Projections of climatic changes for the twenty-first century at the broad regional, or subcontinental, spatial scale (106–107 km2) are based on transient simulations with coupled atmosphere–ocean general circulation models (AOGCMs) including relevant anthropogenic forcings, for example, due to greenhouse gases (GHG) and atmospheric aerosols (e.g., Kattenberg et al. 1996). To date, such projections have been characterized by a low level of confidence and a high level of uncertainty deriving from different sources (Visser et al. 2000; Giorgi and Francisco 2000b): estimates of future anthropogenic forcings, the response of a climate model to a given forcing, the natural variability of the climate system. Quantifying uncertainties in the projection of future climate scenarios used for impact assessments has been identified as a critical research need both in the climate and impacts research communities (e.g., Carter et al. 1999; Mearns et al. 2001), and has inspired a recent flurry of research (e.g., Jones 2000a,b; New and Hulme 2000; Katz 2001).
One of the primary factors of uncertainty is that different AOGCMs can simulate quite different regional changes even under the same anthropogenic forcing scenario (e.g., Kittel et al. 1998; Giorgi and Francisco 2000b; Whetton et al. 1996) and it is very difficult to ascertain which of the different AOGCMs are most reliable. Therefore, a comprehensive assessment of regional change projections needs to be based on the collective information from the ensemble of AOGCM simulations. For example, Giorgi et al. (2001a) identified emerging patterns of the regional spatial structure of climatic changes by searching for consistent regional change signals, both in sign and magnitude, across a wide range of simulations with different AOGCMs. However, they did not quantify either the uncertainty or the reliability of the simulated changes.
Two general “reliability criteria” have been used to assess, mostly in a qualitative way, the reliability of regional climate change simulations (e.g., Kattenberg et al. 1996; Giorgi et al. 2001b). The first is based on the ability of AOGCMs to reproduce different aspects of present-day climate: the better a model performance in this regard, the higher the reliability of the climate change simulation. We refer to this as the “model performance” criterion. The second criterion is based on the convergence of simulations by different models for a given forcing scenario, greater convergence implying higher reliability of robust signals that are little sensitive to the differences among models. We refer to this as the “model convergence” criterion.

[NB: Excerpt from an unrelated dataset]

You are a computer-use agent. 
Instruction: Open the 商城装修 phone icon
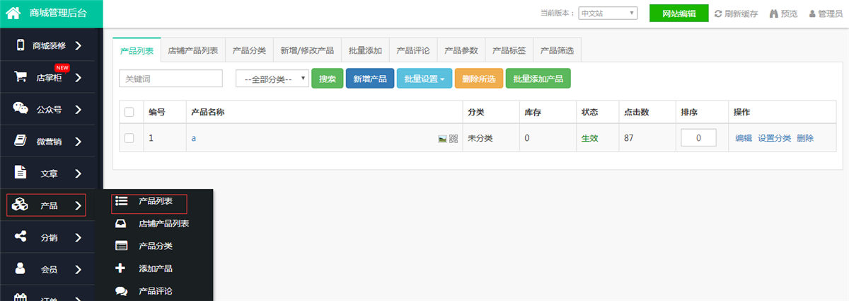pyautogui.click(x=21, y=45)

To date, these two reliability criteria have not been used together in a quantitative way to establish measures of uncertainty and reliability in regional climate change projections. Furthermore, procedures to estimate regional changes based on the collective information of different AOGCM simulations have been used only in limited regional contexts (Hulme and Carter 2000). Of relevance in this regard is the analysis of control climate simulations from 15 coupled AOGCMs presented by Lambert and Boer (2001) as part of the first phase of the Coupled Model Intercomparison Project (CMIP1). The study shows some evidence that the mean climatological fields averaged over the ensemble of models compare better with the observed climatology than the fields produced by any of the individual models. This suggests that the collective information from ensembles of model simulations may be more reliable than that of any individual model. Techniques for extracting information from ensembles of different model simulations have also been proposed by Krishnamurti et al. (1999, 2000) and Palmer et al. (2000) within the context of seasonal prediction.

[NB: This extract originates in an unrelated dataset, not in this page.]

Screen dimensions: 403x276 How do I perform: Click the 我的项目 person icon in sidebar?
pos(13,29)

In this paper, we present a quantitative procedure for calculating average, uncertainty range, and collective reliability of regional climate change projections from ensembles of different AOGCM simulations based on the model performance and model convergence criteria. We call this method “reliability ensemble averaging” (REA), and apply it to a recent set of AOGCM transient climate change experiments for the twenty-first century for two anthropogenic forcing scenarios. We then compare the results from this new method with those from a simpler averaging procedure. In the study we consider simulated changes in surface air temperature and precipitation for the late decades of the twenty-first century compared to present-day climate over 22 land regions covering most land areas of the world. Throughout this paper the term “ensemble” refers to simulations with different models and not to different realizations with the same model.
Note that, at present, in our method we do not follow a probabilistic approach. Recently, a number of articles have addressed the issue of estimating probability density functions (PDFs) for future climate variables (e.g., Jones 2000a,b; Schneider 2001; Wigley and Raper 2001; Andronova and Schlesinger 2001). For example, Wigley and Raper (2001) calculate the probabilities of globally averaged future climate conditions based on the emission scenarios developed by the Intergovernmental Panel on Climate Change (IPCC; Smart et al. 2000). However their method relies on a number of assumptions regarding the shape of the PDFs for the major uncertainty factors they consider (e.g., climate sensitivity, emission scenarios, radiative forcing). Jones (2000a,b) assume uniform PDFs for both regional and global temperature changes in a study for the south Australia region. While interpreting calculations of future climate in probabilistic terms is an important step, we prefer to employ a quantitative but nonprobabilistic method because we prefer not to make assumptions about the distribution of factors such as the climate model sensitivity, especially at the regional scale. In addition, we have a very limited sample size (nine AOGCMs for each scenario), which makes it very difficult to identify PDFs of specific regional climatic changes. It is more difficult at this stage of research to produce PDFs for regional climate change than for mean global conditions (the latter can be determined using simple climate models that can generate easily many simulations), since generating the large number of runs desirable for constructing PDFs at the regional scale is currently not feasible.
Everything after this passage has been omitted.